(Saved data entries)
== Segment start ==

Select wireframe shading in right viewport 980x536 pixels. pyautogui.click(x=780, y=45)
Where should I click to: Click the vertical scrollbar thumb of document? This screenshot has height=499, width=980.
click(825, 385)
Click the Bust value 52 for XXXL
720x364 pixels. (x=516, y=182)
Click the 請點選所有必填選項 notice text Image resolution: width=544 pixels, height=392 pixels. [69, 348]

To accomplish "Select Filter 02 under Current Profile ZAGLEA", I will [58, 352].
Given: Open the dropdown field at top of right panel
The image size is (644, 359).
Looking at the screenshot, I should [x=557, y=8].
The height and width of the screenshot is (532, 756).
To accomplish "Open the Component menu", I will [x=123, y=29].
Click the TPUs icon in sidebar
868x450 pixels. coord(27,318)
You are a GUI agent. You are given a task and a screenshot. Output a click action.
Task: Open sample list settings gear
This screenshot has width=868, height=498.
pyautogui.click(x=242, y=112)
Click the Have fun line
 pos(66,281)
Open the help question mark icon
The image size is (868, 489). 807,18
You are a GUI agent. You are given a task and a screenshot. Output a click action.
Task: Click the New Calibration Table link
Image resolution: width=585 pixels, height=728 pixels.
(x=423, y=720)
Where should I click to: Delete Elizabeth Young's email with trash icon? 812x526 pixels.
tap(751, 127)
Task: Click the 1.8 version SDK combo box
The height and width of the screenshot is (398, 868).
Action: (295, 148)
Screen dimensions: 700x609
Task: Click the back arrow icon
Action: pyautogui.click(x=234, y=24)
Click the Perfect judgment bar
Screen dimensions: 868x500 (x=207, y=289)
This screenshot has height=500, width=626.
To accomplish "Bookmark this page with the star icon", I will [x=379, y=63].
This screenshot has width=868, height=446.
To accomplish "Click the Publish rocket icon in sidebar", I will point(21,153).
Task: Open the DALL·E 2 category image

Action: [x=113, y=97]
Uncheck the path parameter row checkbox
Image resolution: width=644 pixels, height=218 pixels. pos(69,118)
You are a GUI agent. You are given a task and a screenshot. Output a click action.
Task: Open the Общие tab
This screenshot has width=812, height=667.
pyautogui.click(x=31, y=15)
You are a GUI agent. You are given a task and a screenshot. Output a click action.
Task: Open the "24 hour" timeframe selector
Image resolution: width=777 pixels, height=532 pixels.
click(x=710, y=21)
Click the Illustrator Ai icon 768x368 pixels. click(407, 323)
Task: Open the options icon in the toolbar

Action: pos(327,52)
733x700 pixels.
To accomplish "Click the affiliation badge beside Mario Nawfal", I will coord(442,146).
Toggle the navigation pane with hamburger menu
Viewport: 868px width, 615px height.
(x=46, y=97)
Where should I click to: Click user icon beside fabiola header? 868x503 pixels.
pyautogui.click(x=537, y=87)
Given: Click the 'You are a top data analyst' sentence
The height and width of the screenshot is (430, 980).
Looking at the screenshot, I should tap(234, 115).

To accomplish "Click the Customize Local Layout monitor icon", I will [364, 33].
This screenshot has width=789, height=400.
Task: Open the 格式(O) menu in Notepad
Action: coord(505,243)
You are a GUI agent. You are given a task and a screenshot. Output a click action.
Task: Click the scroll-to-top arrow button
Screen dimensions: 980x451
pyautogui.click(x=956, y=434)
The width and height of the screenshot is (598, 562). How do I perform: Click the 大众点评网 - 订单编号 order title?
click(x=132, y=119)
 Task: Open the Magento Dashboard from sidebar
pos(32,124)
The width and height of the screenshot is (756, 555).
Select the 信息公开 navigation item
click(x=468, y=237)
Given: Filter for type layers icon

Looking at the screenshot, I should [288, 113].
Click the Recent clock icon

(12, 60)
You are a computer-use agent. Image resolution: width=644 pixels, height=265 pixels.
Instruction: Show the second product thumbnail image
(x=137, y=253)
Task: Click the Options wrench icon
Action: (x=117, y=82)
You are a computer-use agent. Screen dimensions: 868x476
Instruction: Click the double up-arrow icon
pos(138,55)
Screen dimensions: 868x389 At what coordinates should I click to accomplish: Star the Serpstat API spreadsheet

== Segment end ==

Copy out the data exactly as it stands, leaving nothing out.

Select wireframe shading in right viewport 980x536 pixels. pyautogui.click(x=780, y=45)
Where should I click to: Click the vertical scrollbar thumb of document? This screenshot has height=499, width=980.
click(825, 385)
Click the Bust value 52 for XXXL
720x364 pixels. (x=516, y=182)
Click the 請點選所有必填選項 notice text Image resolution: width=544 pixels, height=392 pixels. [69, 348]

To accomplish "Select Filter 02 under Current Profile ZAGLEA", I will [58, 352].
Given: Open the dropdown field at top of right panel
The image size is (644, 359).
Looking at the screenshot, I should [x=557, y=8].
The height and width of the screenshot is (532, 756).
To accomplish "Open the Component menu", I will [x=123, y=29].
Click the TPUs icon in sidebar
868x450 pixels. coord(27,318)
You are a GUI agent. You are given a task and a screenshot. Output a click action.
Task: Open sample list settings gear
This screenshot has width=868, height=498.
pyautogui.click(x=242, y=112)
Click the Have fun line
 pos(66,281)
Open the help question mark icon
The image size is (868, 489). 807,18
You are a GUI agent. You are given a task and a screenshot. Output a click action.
Task: Click the New Calibration Table link
Image resolution: width=585 pixels, height=728 pixels.
(x=423, y=720)
Where should I click to: Delete Elizabeth Young's email with trash icon? 812x526 pixels.
tap(751, 127)
Task: Click the 1.8 version SDK combo box
The height and width of the screenshot is (398, 868).
Action: (295, 148)
Screen dimensions: 700x609
Task: Click the back arrow icon
Action: pyautogui.click(x=234, y=24)
Click the Perfect judgment bar
Screen dimensions: 868x500 (x=207, y=289)
This screenshot has height=500, width=626.
To accomplish "Bookmark this page with the star icon", I will [x=379, y=63].
This screenshot has width=868, height=446.
To accomplish "Click the Publish rocket icon in sidebar", I will point(21,153).
Task: Open the DALL·E 2 category image

Action: [x=113, y=97]
Uncheck the path parameter row checkbox
Image resolution: width=644 pixels, height=218 pixels. pos(69,118)
You are a GUI agent. You are given a task and a screenshot. Output a click action.
Task: Open the Общие tab
This screenshot has width=812, height=667.
pyautogui.click(x=31, y=15)
You are a GUI agent. You are given a task and a screenshot. Output a click action.
Task: Open the "24 hour" timeframe selector
Image resolution: width=777 pixels, height=532 pixels.
click(x=710, y=21)
Click the Illustrator Ai icon 768x368 pixels. click(407, 323)
Task: Open the options icon in the toolbar

Action: pos(327,52)
733x700 pixels.
To accomplish "Click the affiliation badge beside Mario Nawfal", I will coord(442,146).
Toggle the navigation pane with hamburger menu
Viewport: 868px width, 615px height.
(x=46, y=97)
Where should I click to: Click user icon beside fabiola header? 868x503 pixels.
pyautogui.click(x=537, y=87)
Given: Click the 'You are a top data analyst' sentence
The height and width of the screenshot is (430, 980).
Looking at the screenshot, I should tap(234, 115).

To accomplish "Click the Customize Local Layout monitor icon", I will [364, 33].
This screenshot has width=789, height=400.
Task: Open the 格式(O) menu in Notepad
Action: coord(505,243)
You are a GUI agent. You are given a task and a screenshot. Output a click action.
Task: Click the scroll-to-top arrow button
Screen dimensions: 980x451
pyautogui.click(x=956, y=434)
The width and height of the screenshot is (598, 562). How do I perform: Click the 大众点评网 - 订单编号 order title?
click(x=132, y=119)
 Task: Open the Magento Dashboard from sidebar
pos(32,124)
The width and height of the screenshot is (756, 555).
Select the 信息公开 navigation item
click(x=468, y=237)
Given: Filter for type layers icon

Looking at the screenshot, I should [288, 113].
Click the Recent clock icon

(12, 60)
You are a computer-use agent. Image resolution: width=644 pixels, height=265 pixels.
Instruction: Show the second product thumbnail image
(x=137, y=253)
Task: Click the Options wrench icon
Action: (x=117, y=82)
You are a computer-use agent. Screen dimensions: 868x476
Instruction: Click the double up-arrow icon
pos(138,55)
Screen dimensions: 868x389 At what coordinates should I click to accomplish: Star the Serpstat API spreadsheet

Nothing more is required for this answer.